§ **Required work**
Return only the lines running from the one that contains "This screenshot has width=1338, height=804." through the end of the entries, exactly, both ends included. Omit pictures.

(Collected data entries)

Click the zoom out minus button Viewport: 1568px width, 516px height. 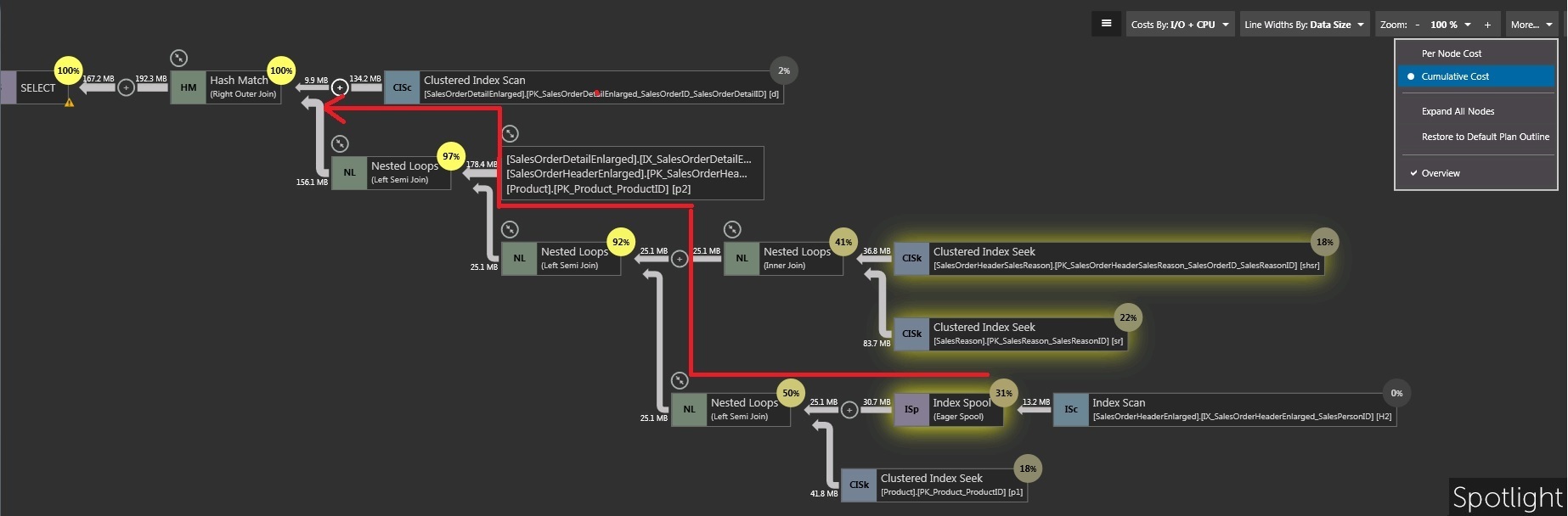(1417, 25)
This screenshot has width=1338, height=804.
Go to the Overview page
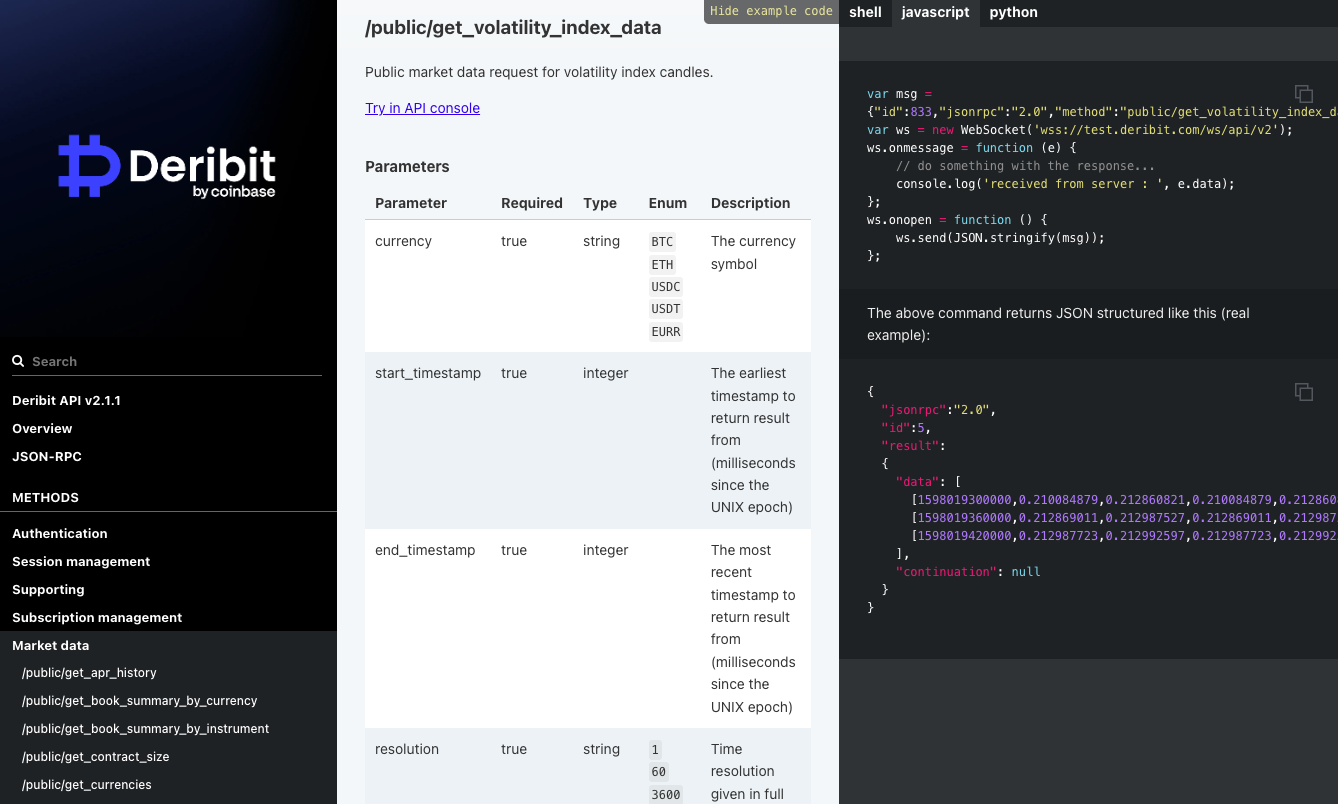pos(42,429)
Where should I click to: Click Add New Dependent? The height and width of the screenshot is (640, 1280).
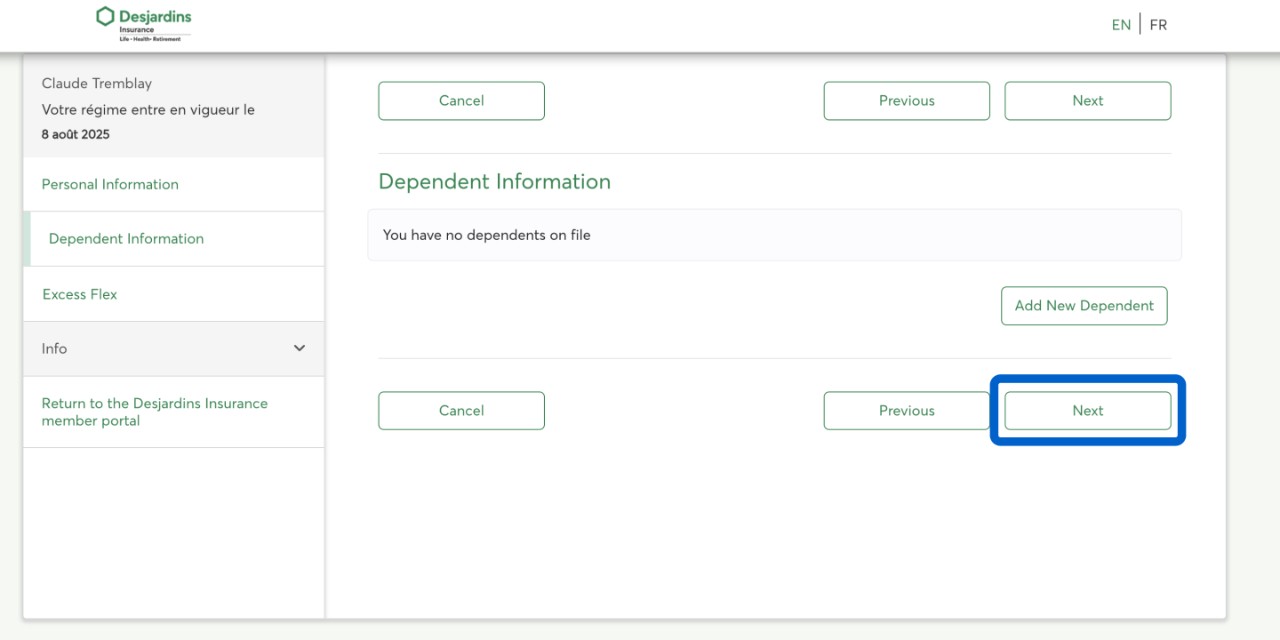(1084, 306)
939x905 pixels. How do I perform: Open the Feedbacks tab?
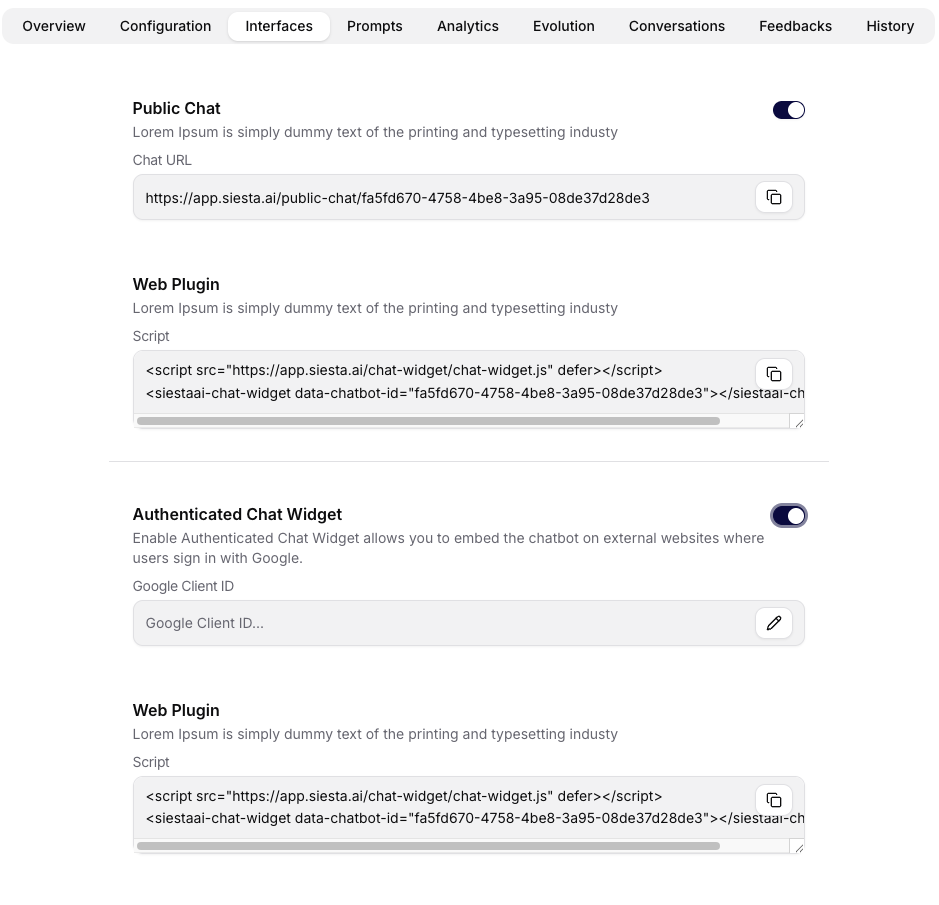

§ **Task result**
This screenshot has width=1338, height=804.
Go to the Overview page
pos(42,429)
Where should I click to: Click Add New Dependent? The height and width of the screenshot is (640, 1280).
(1084, 306)
939x905 pixels. How do I perform: Open the Feedbacks tab?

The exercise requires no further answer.